Correlation-Based Predictions of Gas Solute Diffusivity in Ionic Liquid Solvents Based on Solvent-Accessible Surface Area.

In our prior study [Olowookere, F. V.; Turner, C. H. J. Phys. Chem. B 2023, 127(42), 9144-9154], we introduced a new scaling relationship to predict gas solute diffusion at challenging conditions, focusing on CO₂ and SO₂ diffusion in multivalent ionic liquid (IL) solvents. This work extends our initial exploratory study into a much broader array of systems, encompassing additional solutes (N₂, CH₄, C₂H₆, C₃H₈, C₃H₈O, and H₂O) and a variety of different ionic liquid species ([Bzmim₃]³⁺, [Bzmim₄]⁴⁺, [BMIM]⁺, [EMIM]⁺, [HMIM]⁺, [NapO₂]^2-, [BzO₃]^3-, [BF₄]^-, [Tf₂N]^-, and [PF₆]^-).

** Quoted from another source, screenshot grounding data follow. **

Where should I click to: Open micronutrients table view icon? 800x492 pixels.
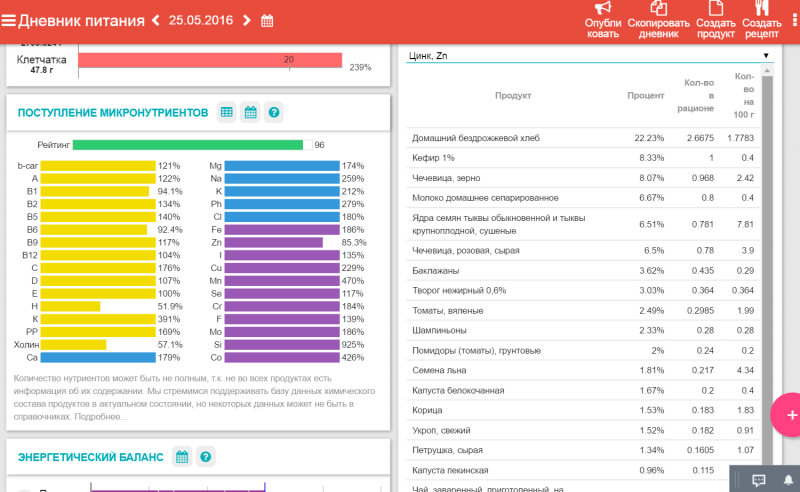click(x=227, y=112)
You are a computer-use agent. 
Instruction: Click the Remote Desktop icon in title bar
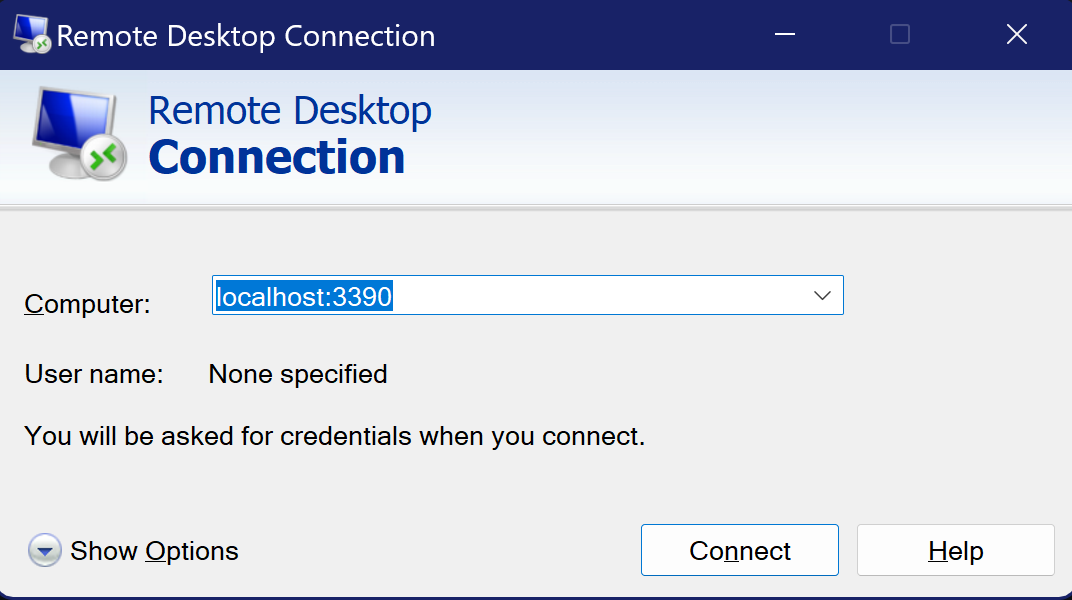pos(32,34)
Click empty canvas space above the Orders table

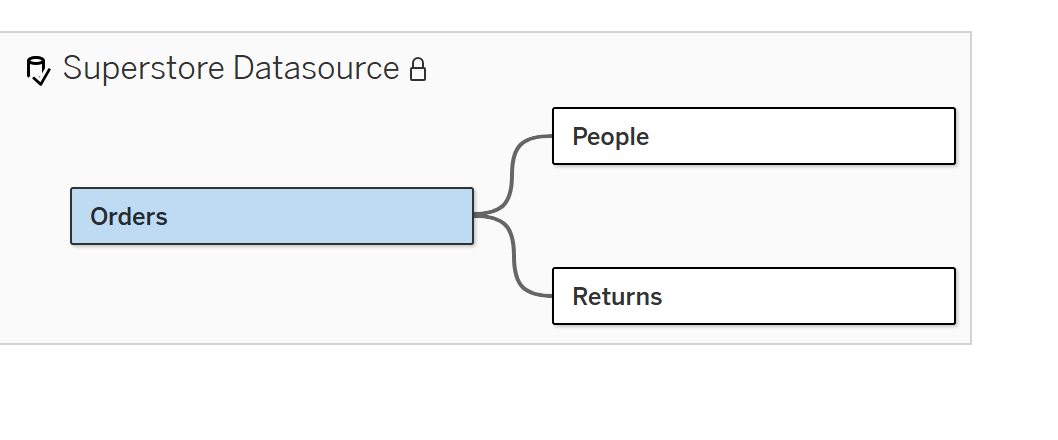270,140
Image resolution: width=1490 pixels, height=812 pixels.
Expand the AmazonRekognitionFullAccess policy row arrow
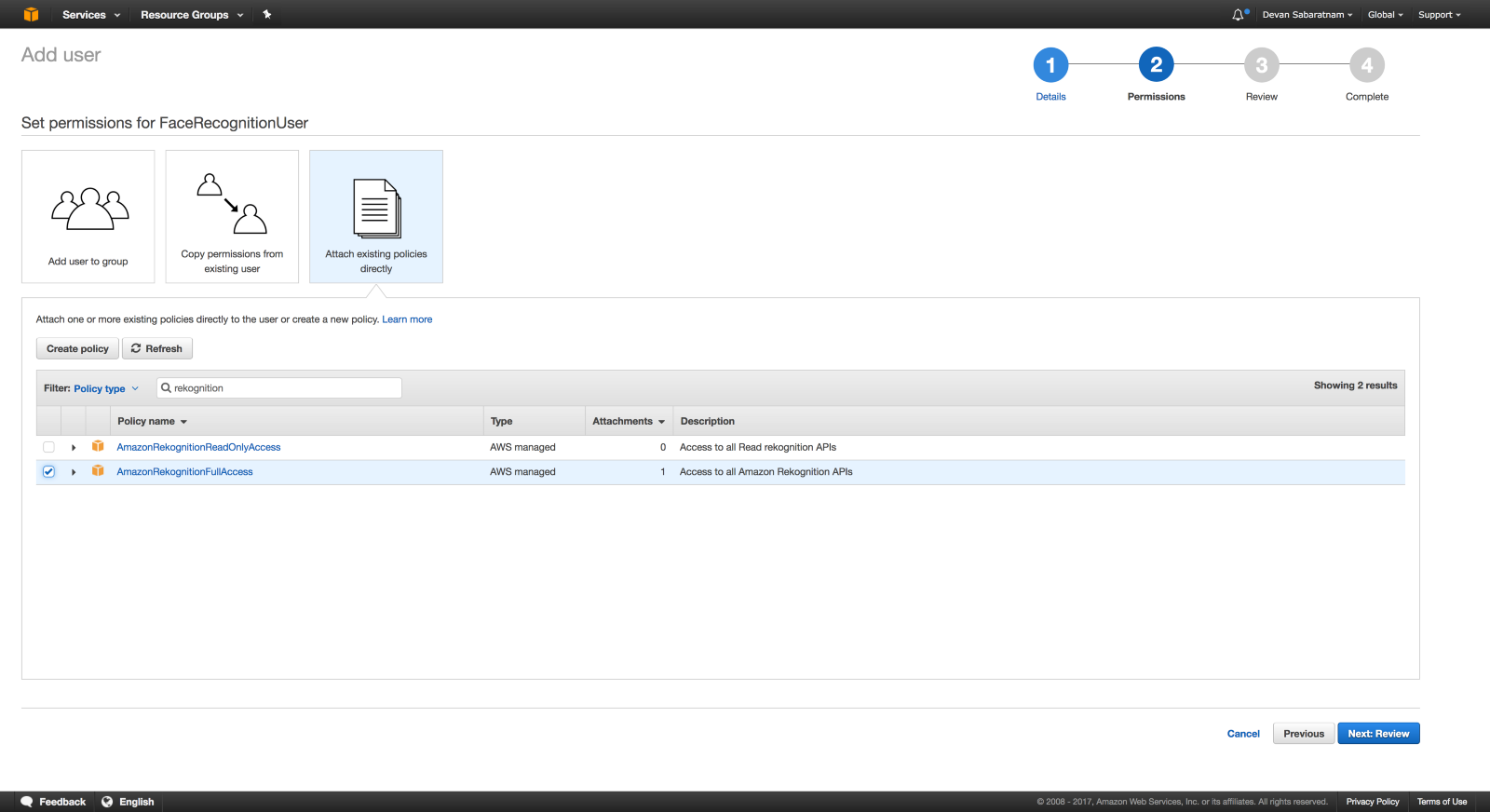coord(74,472)
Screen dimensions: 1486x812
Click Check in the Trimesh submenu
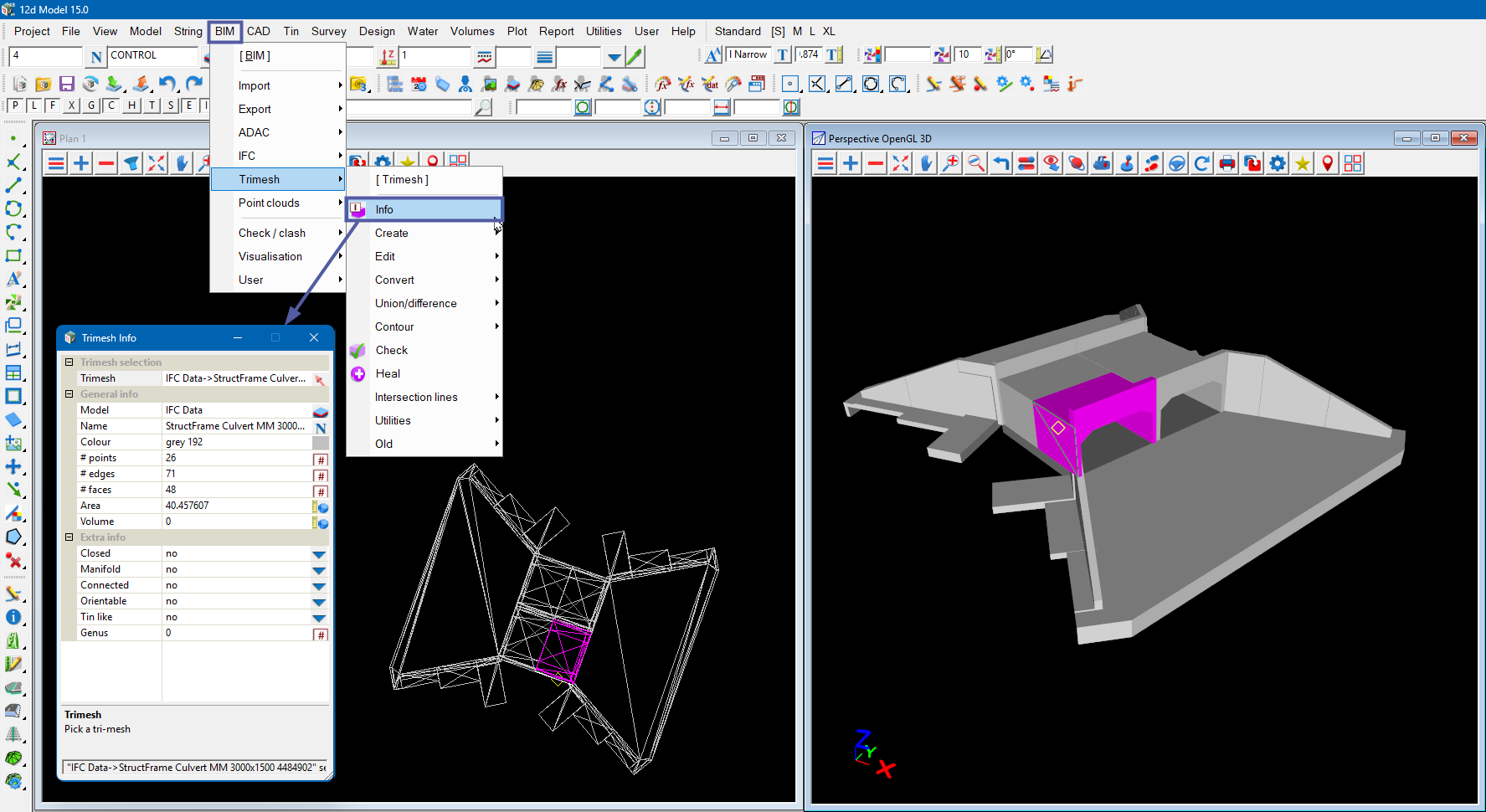pos(391,351)
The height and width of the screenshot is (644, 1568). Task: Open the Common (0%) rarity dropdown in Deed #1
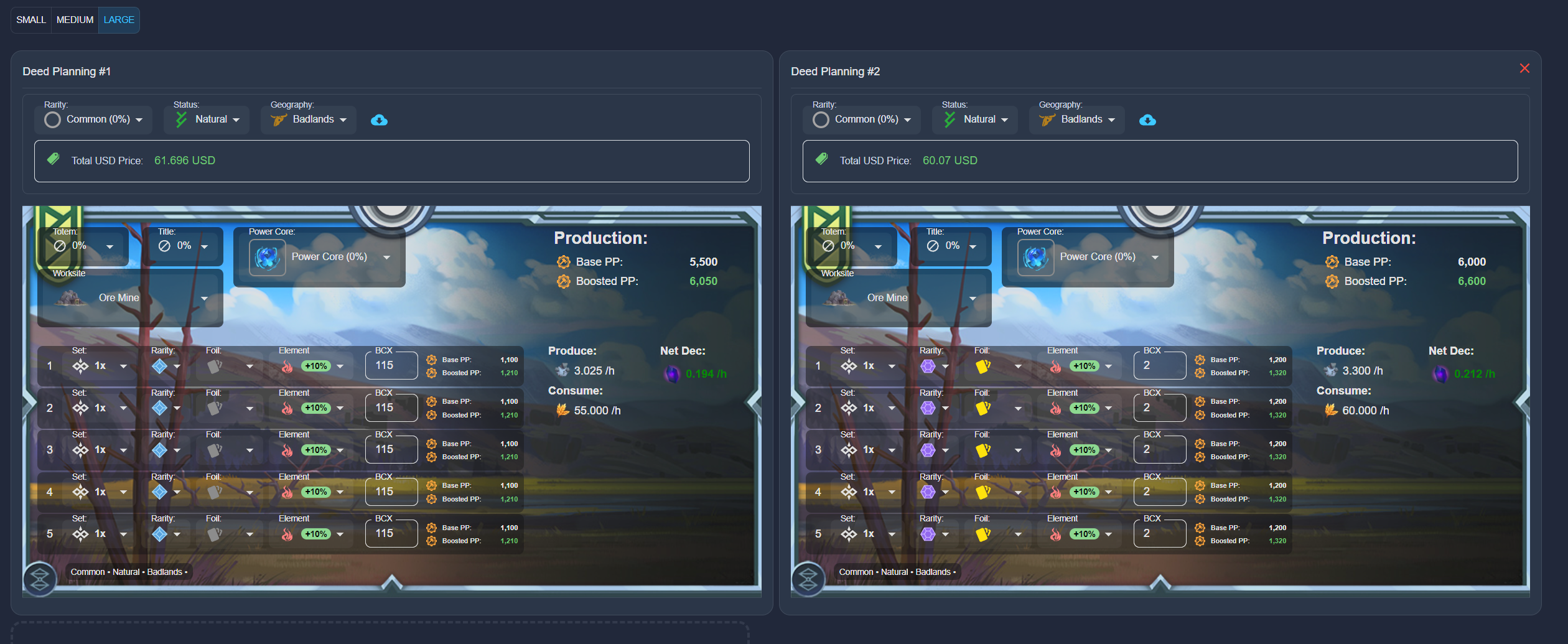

Our study demonstrates a remarkably robust logarithmic correlation between solute diffusion and solvent accessible surface area (SA) across 20 different additional systems. We perform comprehensive analyses of the underlying molecular phenomena responsible for this correlation, including solute lifetime distributions, void space dynamics, and Voronoi tessellation, in order to elucidate a stronger mechanistic understanding of this behavior. Our findings highlight a direct link between the solvent accessible SA and the size of the void domains. Overall, our scaling approach provides an efficient and reliable approach for predicting diffusion from analyses of short simulations at higher temperatures.